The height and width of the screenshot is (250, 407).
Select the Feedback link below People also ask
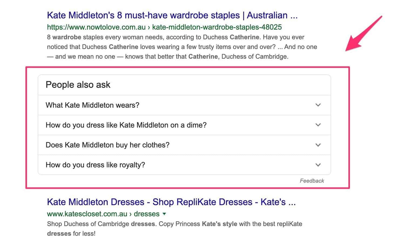(312, 181)
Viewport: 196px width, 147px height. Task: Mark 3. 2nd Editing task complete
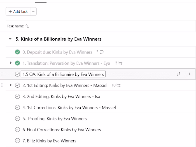pyautogui.click(x=17, y=96)
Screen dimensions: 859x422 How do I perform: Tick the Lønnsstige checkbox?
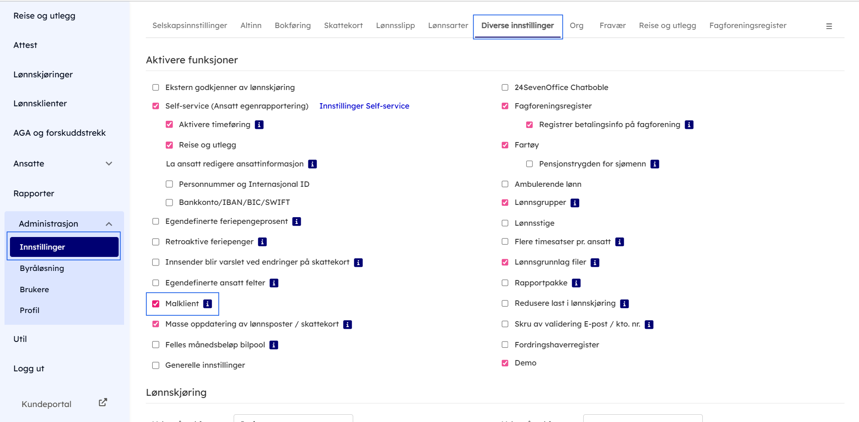tap(505, 223)
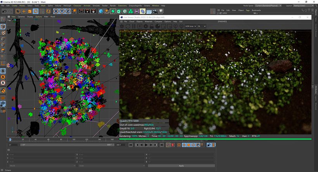This screenshot has height=172, width=318.
Task: Click the Light bulb icon in the toolbar
Action: pyautogui.click(x=161, y=11)
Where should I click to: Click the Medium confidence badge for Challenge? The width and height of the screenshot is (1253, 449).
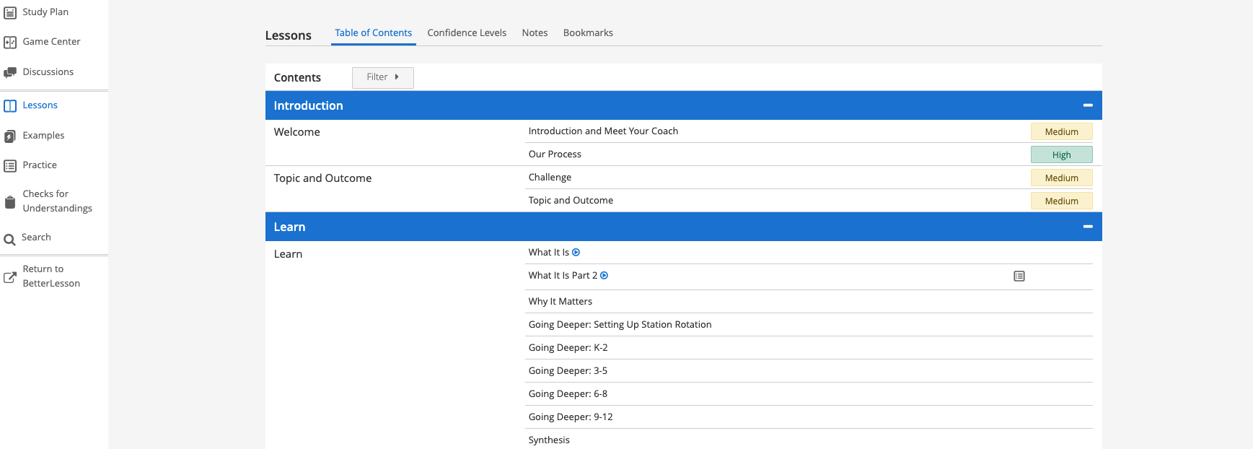[1061, 178]
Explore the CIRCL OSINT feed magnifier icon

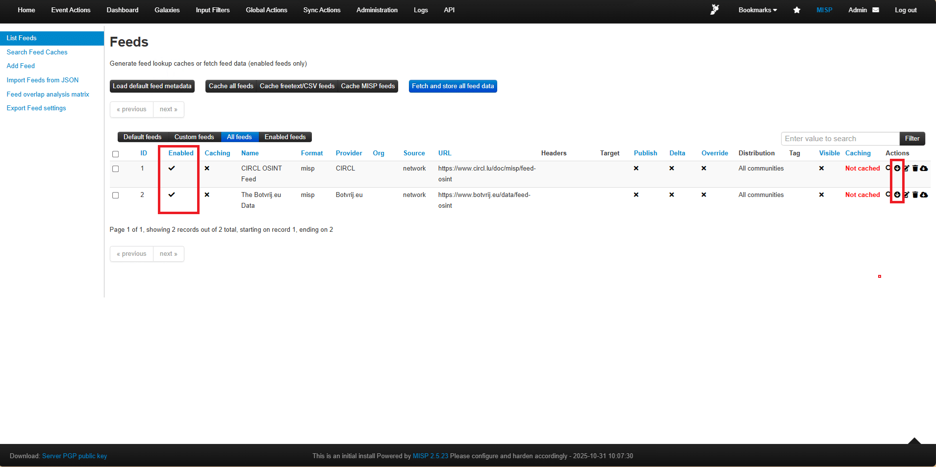[x=888, y=168]
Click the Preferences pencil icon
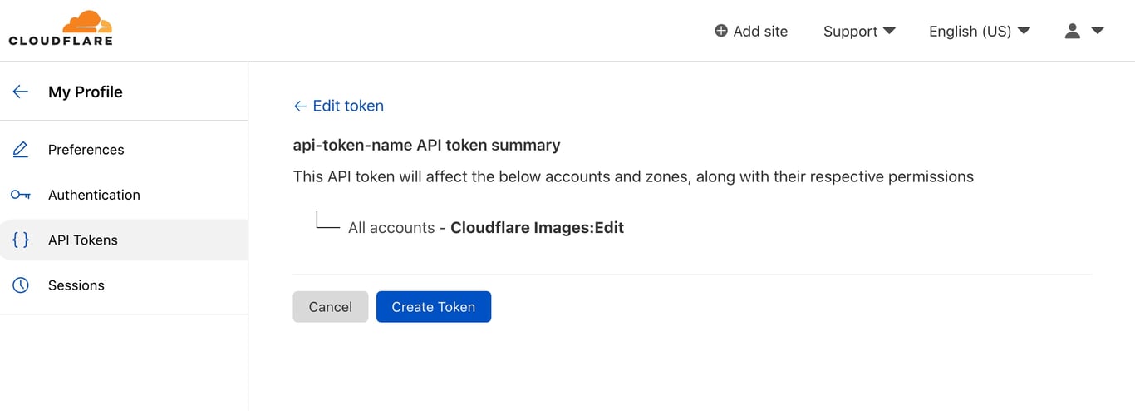Screen dimensions: 1135x411 pos(21,150)
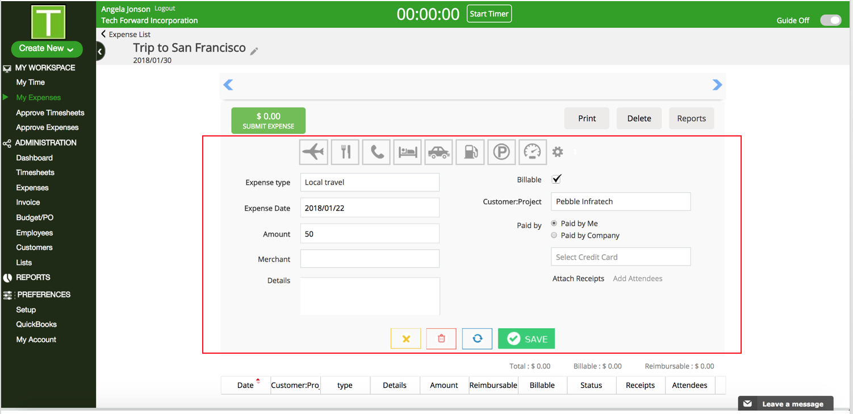Select the fuel pump expense icon
The height and width of the screenshot is (414, 853).
[470, 152]
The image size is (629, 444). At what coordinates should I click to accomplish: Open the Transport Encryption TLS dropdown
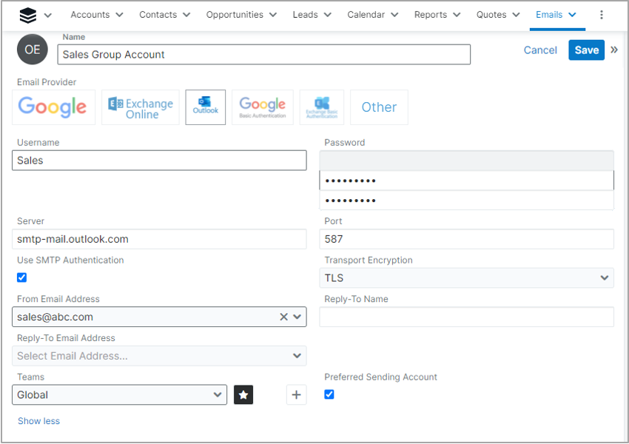(x=466, y=278)
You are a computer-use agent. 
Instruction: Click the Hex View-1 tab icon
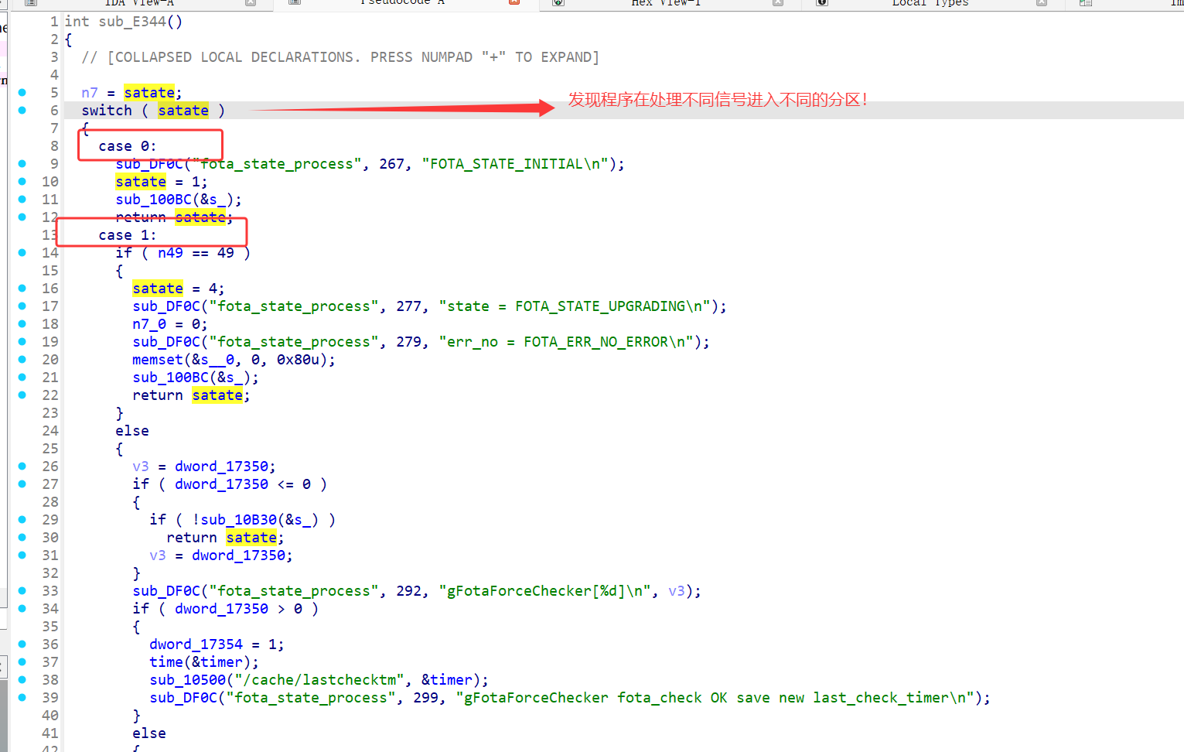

**Task prompt**
With the pictures omitted, reproduce the records in full and exactly.

**Answer box**
The height and width of the screenshot is (250, 407).
Select the Feedback link below People also ask
(312, 181)
Viewport: 196px width, 147px height. Task: Mark 3. 2nd Editing task complete
pyautogui.click(x=17, y=96)
Screen dimensions: 859x422 How do I perform: Tick the Lønnsstige checkbox?
tap(505, 223)
This screenshot has height=172, width=318.
Task: Click the Light bulb icon in the toolbar
Action: pyautogui.click(x=161, y=11)
Where should I click to: Click the Medium confidence badge for Challenge? The width and height of the screenshot is (1253, 449).
[1061, 178]
Explore the CIRCL OSINT feed magnifier icon

[x=888, y=168]
Click the Preferences pencil icon
Screen dimensions: 1135x411 pos(21,150)
Select the fuel pump expense icon
The height and width of the screenshot is (414, 853).
[470, 152]
The image size is (629, 444). At what coordinates should I click to accomplish: Open the Transport Encryption TLS dropdown
(x=466, y=278)
You are a computer-use agent. 
Instruction: Click the Hex View-1 tab icon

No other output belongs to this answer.